Si hoy le hicieras a Juan la pregunta, “¿Qué debemos hacer?” ¿Cómo te respondería? Probablemente nos daría el mismo mensaje – comparte con los menos afortunados y se justo en tus relaciones cotidianas con la gente. Jesús vino a traer la Buena Nueva a los pobres y marginados. Él compartió con aquellos que fueron rechazados por la sociedad. Él vino a traer dignidad a todos los seres humanos. ¿Traemos dignidad a cada persona, o nuestras palabras y acciones degradan y hieren a los demás?

La gente está asombrada por las respuestas de sentido común de Juan y se preguntan si él es el Mesías.
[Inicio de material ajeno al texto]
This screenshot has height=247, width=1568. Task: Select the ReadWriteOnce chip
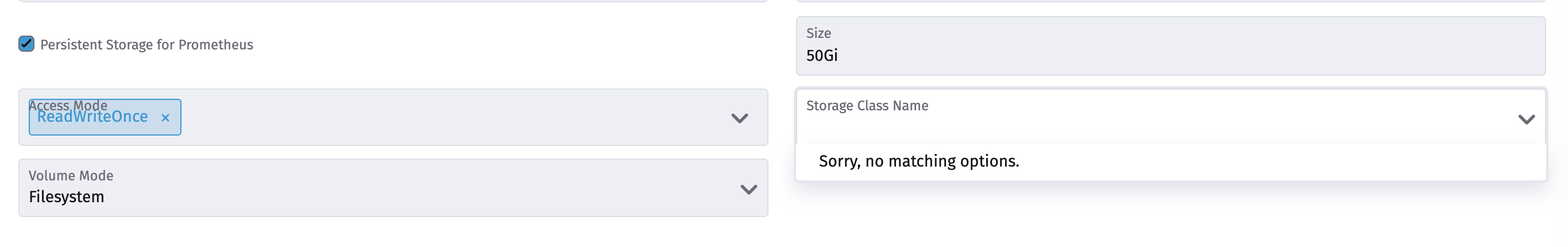[92, 118]
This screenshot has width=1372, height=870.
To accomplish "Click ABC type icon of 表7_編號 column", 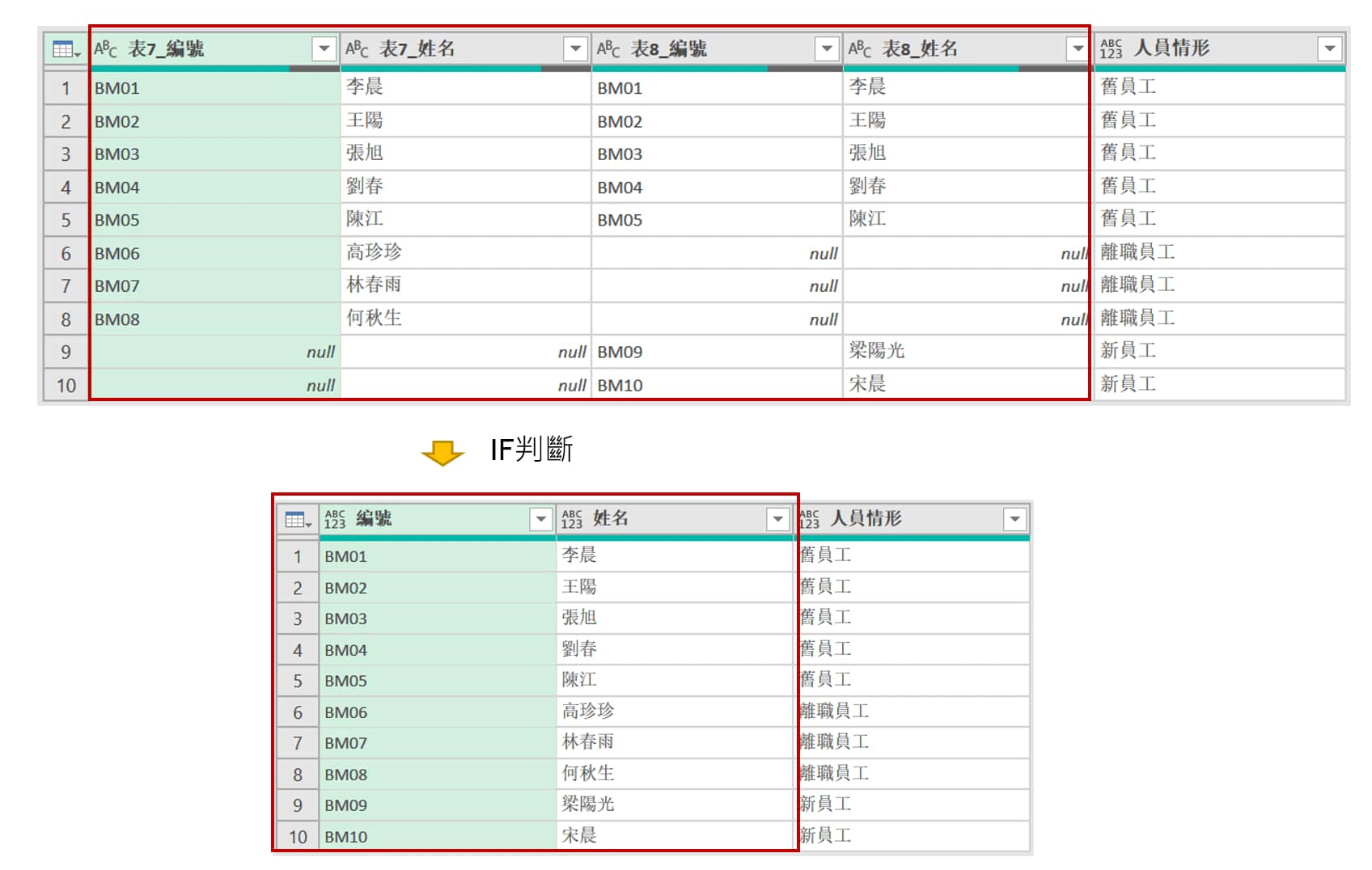I will click(x=105, y=49).
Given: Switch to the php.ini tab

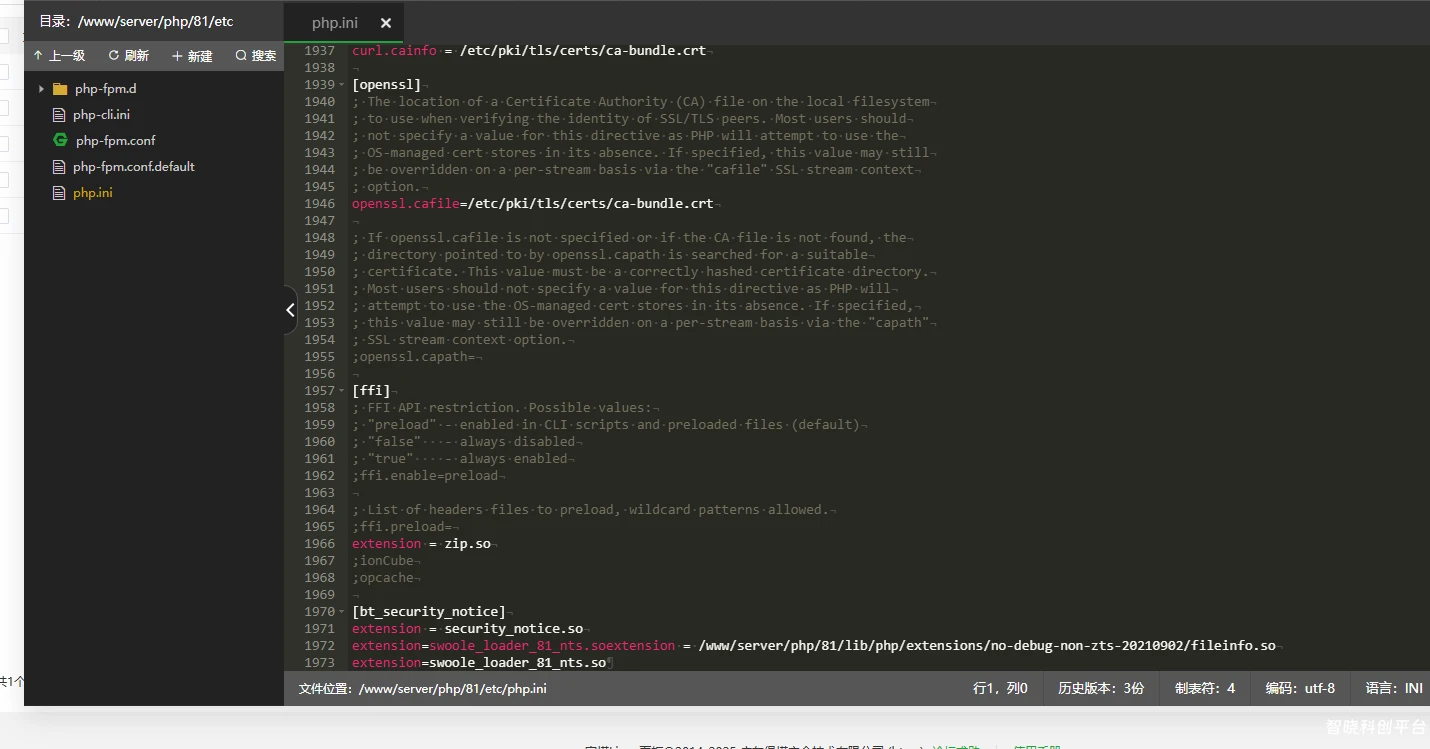Looking at the screenshot, I should click(x=336, y=23).
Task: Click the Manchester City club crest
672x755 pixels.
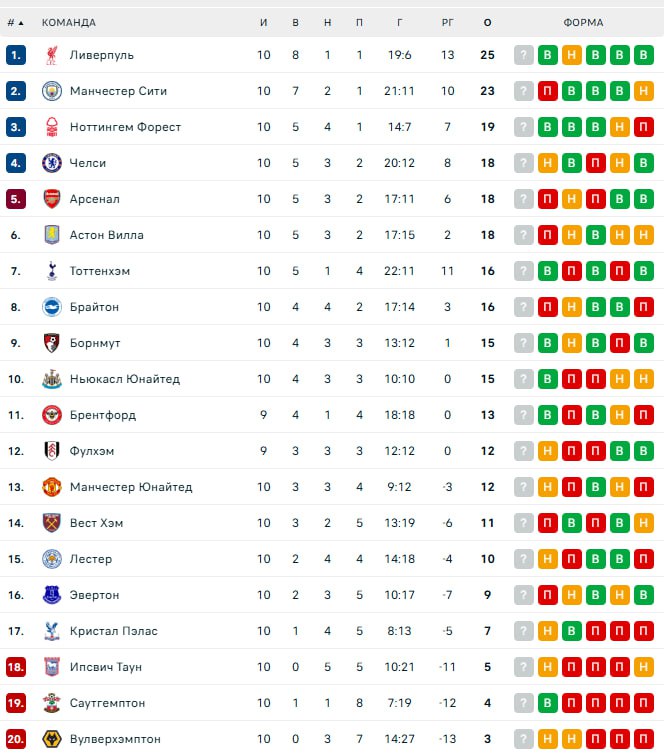Action: (51, 91)
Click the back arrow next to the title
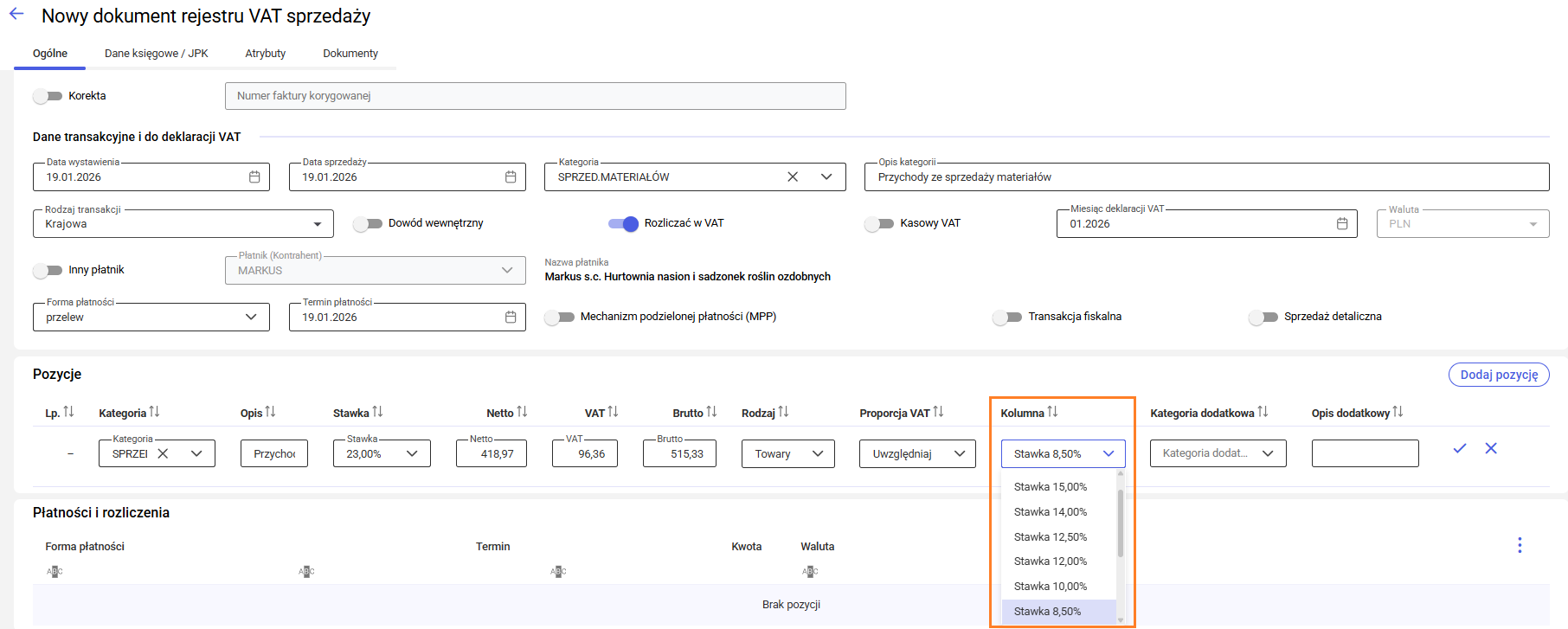The image size is (1568, 629). pos(16,14)
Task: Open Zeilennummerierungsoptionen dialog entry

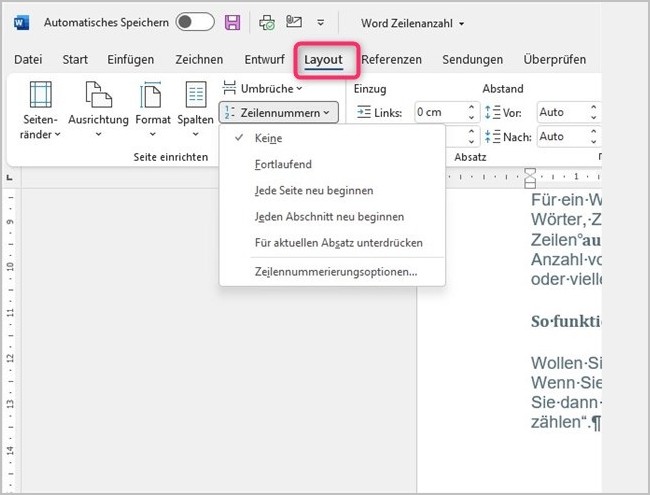Action: [x=335, y=271]
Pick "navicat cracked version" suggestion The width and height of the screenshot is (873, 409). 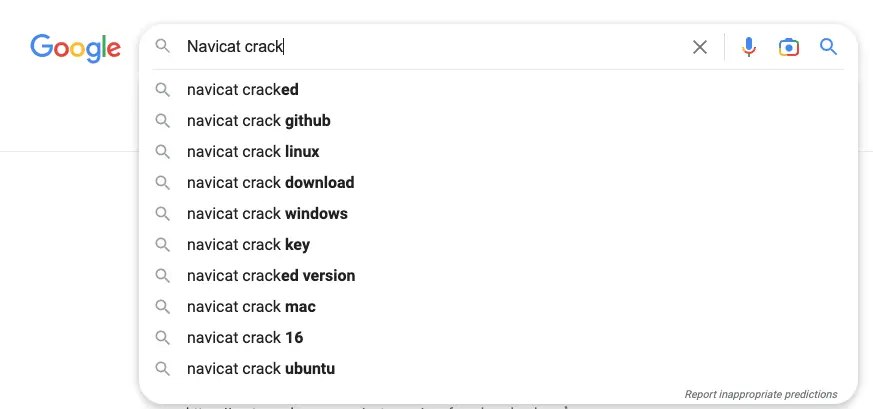coord(271,276)
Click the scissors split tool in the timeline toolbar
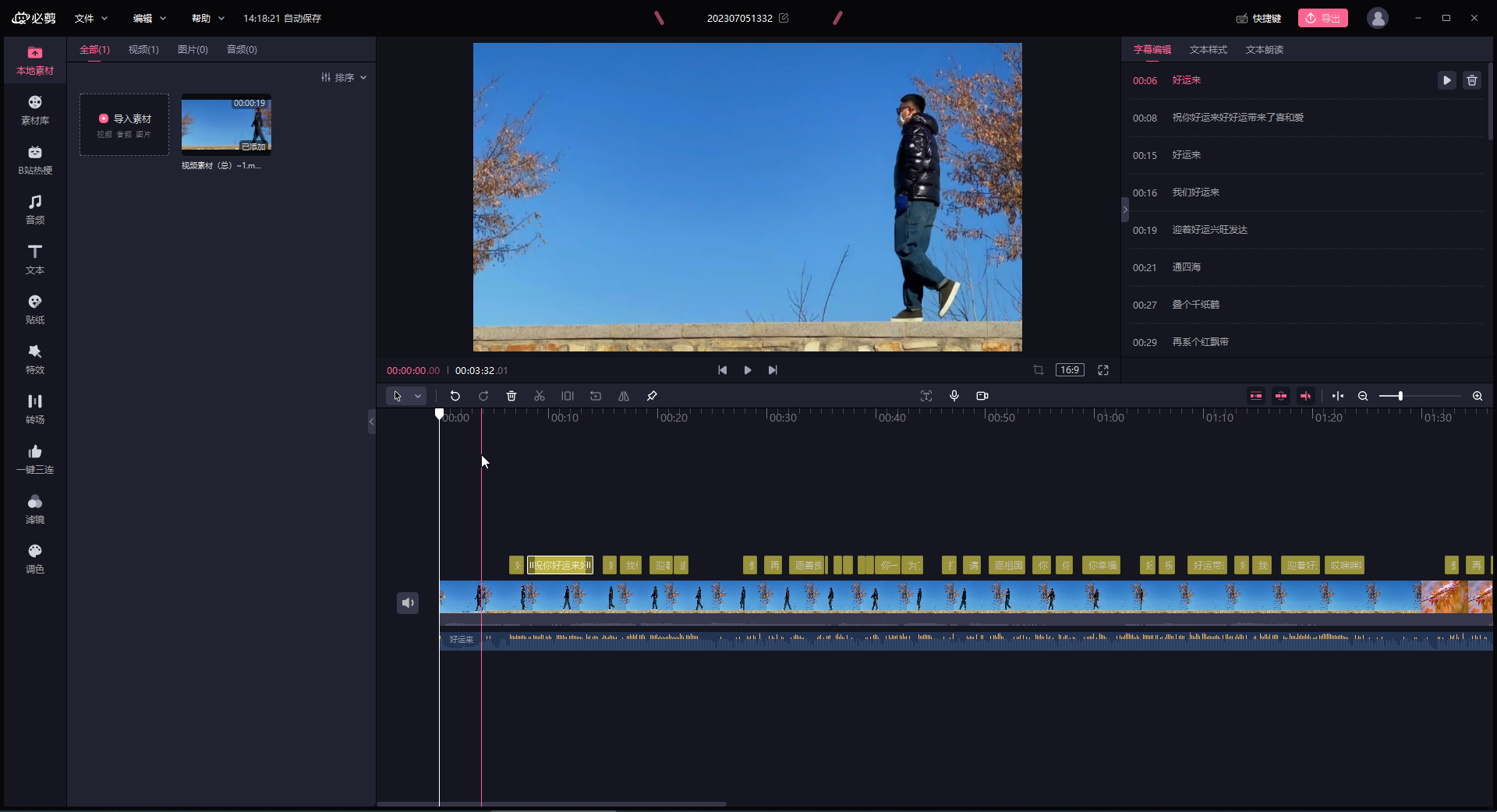Viewport: 1497px width, 812px height. [540, 396]
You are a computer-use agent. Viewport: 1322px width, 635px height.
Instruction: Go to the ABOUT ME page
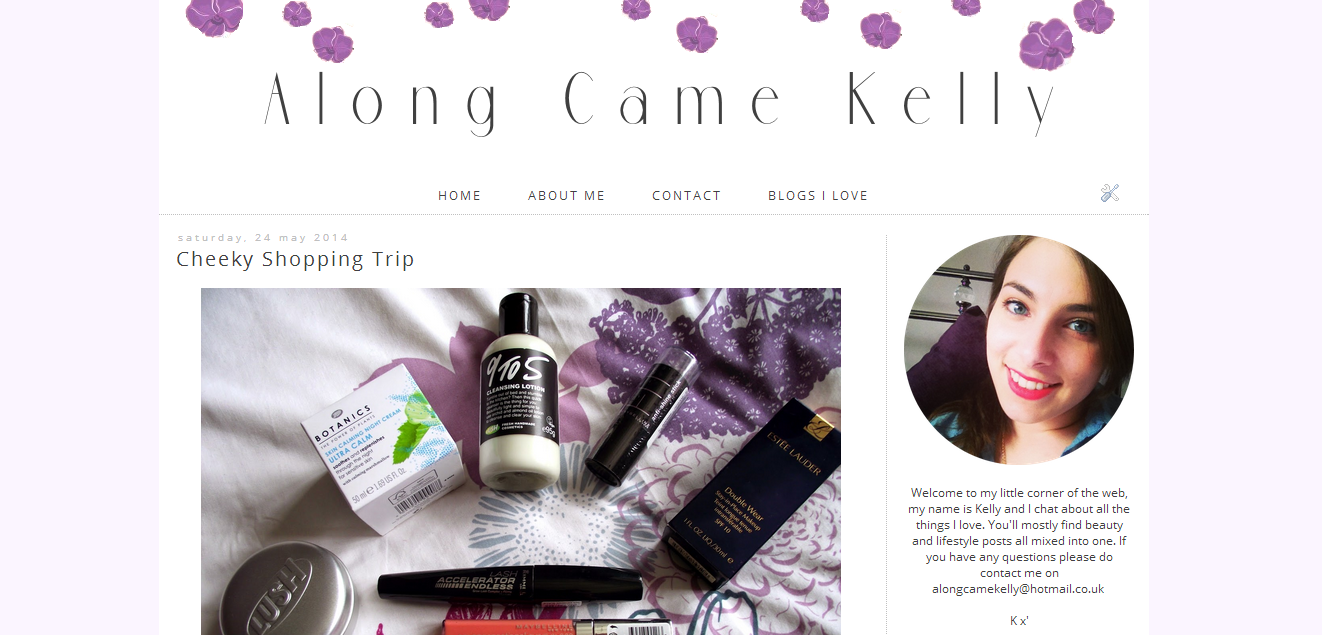tap(567, 196)
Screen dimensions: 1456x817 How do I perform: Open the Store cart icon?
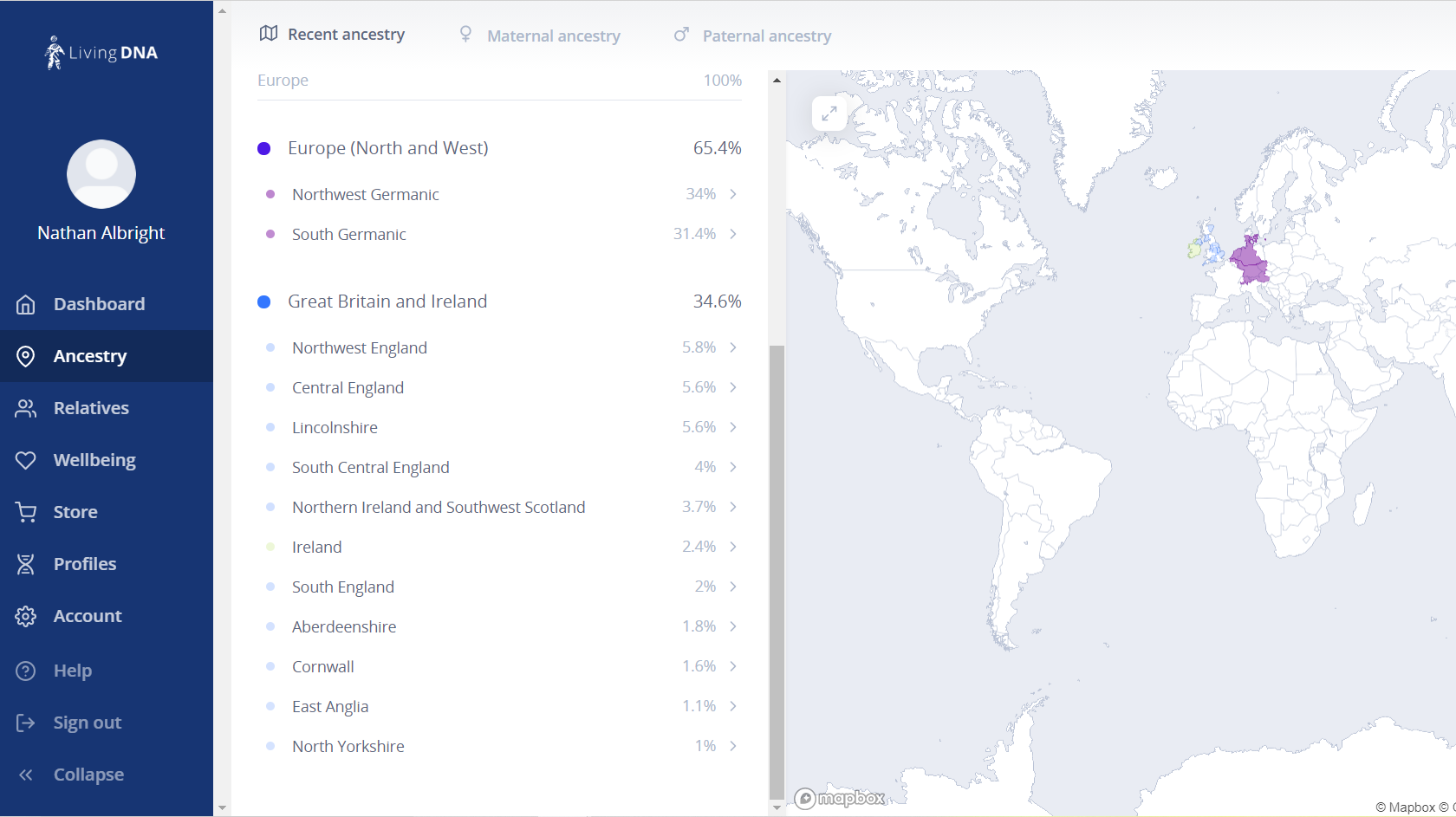[26, 512]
Muy humildemente dice que él no es el Cristo, el ungido. Juan bautizaba con agua y llamando al arrepentimiento; Jesús bautizaría con fuego y el Espíritu Santo.

Este es el Espíritu Santo que transformará nuestras vidas si se lo permitimos. Una cosa es hacer lo correcto y justo por deber; y otra es hacerlo por amor. Muchos de nosotros vamos a la iglesia por obligación de cumplir con nuestro deber y hacer lo correcto. Eso es bueno. Pero no trae la alegría que una profunda relación con Dios Padre, Jesucristo y el Espíritu Santo traerá. Y esa es la alegría a la que las lecturas de hoy nos están llamando. Cuando hemos experimentado el amor y la misericordia de Dios, cuando tenemos el fuego del Espíritu Santo ardiendo en nuestros corazones, cuando conocemos nuestra identidad como hijos amados de Dios – los frutos del Espíritu se manifestarán, especialmente la paz y la alegría.

Sí, estamos llamados a hacer lo correcto y lo justo siempre. Pero cuando se hace como respuesta al increíble amor y misericordia de Dios, adquiere un nuevo significado. San Pablo nos dice “alégrense siempre”. Esto es posible, incluso en medio de un gran sufrimiento, cuando sabemos que Jesucristo está con nosotros a través de lo bueno y lo malo.

¿Estoy viviendo una vida justa y recta?
¿Estoy haciendo estas cosas porque me siento obligado o por amor a Cristo?
¿He invitado al Espíritu Santo en mi corazón para transformarme?

Toma tiempo hoy para contar tus bendiciones. Pídale al Espíritu Santo que avive un fuego en tu corazón y permite que el gozo del Señor cobre vida en ti. “¡Alégrate! ¡Lo digo de nuevo, alégrate!”